Curry contends the ACCA’s residual clause is unconstitutionally vague.
A penal statute must define an offense “with sufficient definiteness that
ordinary people can understand what conduct is prohibited”. Kolender v.
Lawson, 461 U.S. 352, 357 (1983). The Supreme Court has expressly rejected
Curry’s contention. See James, 550 U.S. at 210 n.6 (stating the residual clause
“is not so indefinite as to prevent an ordinary person from understanding what
conduct it prohibits”); United States v. Gore, 636 F.3d 728, 742 (5th Cir. 2011).
2.
For his other constitutional challenge, Curry contends the classification
of a prior conviction as a violent felony, as well as the resulting application of
the ACCA, requires judge-made factual findings in conflict with his Sixth
Amendment rights. See Apprendi v. New Jersey, 530 U.S. 466, 490 (2000)
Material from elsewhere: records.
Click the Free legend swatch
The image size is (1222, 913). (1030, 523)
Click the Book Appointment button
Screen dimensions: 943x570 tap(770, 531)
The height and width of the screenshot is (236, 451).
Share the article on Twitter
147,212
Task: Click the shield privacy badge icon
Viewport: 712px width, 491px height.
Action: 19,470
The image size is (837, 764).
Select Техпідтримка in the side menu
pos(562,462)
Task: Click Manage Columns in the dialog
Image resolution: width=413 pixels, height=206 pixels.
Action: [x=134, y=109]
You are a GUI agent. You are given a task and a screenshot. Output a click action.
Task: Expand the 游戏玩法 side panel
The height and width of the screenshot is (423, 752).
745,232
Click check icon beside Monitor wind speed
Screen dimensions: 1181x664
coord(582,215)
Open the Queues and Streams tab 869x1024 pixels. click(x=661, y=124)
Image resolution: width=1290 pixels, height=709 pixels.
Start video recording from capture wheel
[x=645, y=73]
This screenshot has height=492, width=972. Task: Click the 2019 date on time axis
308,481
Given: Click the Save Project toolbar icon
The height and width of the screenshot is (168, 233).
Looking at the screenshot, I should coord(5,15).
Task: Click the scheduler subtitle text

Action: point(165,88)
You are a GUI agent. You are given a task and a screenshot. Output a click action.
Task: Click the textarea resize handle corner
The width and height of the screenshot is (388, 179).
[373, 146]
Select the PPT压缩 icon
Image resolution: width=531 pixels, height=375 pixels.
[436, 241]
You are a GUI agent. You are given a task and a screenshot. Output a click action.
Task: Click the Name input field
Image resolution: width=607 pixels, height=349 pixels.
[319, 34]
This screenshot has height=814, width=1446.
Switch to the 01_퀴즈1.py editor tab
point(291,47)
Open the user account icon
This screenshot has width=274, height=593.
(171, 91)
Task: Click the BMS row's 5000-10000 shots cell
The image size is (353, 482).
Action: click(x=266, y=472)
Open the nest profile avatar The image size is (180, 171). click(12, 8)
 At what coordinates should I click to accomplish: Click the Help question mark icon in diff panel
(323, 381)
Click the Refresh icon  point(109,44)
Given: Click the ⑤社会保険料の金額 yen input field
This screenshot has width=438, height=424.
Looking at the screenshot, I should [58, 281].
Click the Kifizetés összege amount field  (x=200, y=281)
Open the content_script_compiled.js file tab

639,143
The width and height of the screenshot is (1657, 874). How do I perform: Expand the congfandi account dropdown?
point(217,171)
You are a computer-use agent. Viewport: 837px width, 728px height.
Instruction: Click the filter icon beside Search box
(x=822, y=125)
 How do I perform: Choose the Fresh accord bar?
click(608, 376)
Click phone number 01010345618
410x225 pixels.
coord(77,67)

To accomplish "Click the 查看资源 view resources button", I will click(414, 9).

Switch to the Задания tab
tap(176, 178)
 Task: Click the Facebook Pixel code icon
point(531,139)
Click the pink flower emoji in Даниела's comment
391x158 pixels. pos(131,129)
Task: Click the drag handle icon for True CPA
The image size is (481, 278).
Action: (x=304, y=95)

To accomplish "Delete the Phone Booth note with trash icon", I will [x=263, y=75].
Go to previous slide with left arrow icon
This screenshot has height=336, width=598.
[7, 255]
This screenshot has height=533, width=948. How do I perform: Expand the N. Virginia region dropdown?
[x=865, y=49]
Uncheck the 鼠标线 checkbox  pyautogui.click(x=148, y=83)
(“[A]ny fact that increases the penalty for a crime beyond the prescribed
statutory maximum must be submitted to a jury”.). To the contrary, this court
has held previously: “[W]hen a court determines whether a conviction qualifies
as a violent felony under the ACCA, it engages in statutory interpretation and
not in judicial fact finding. Therefore, there is no Sixth Amendment issue
under Apprendi v. New Jersey”. Schmidt, 623 F.3d at 260 (citing, inter alia,
James, 550 U.S. at 214).
III.
For the foregoing reasons, the judgment is AFFIRMED.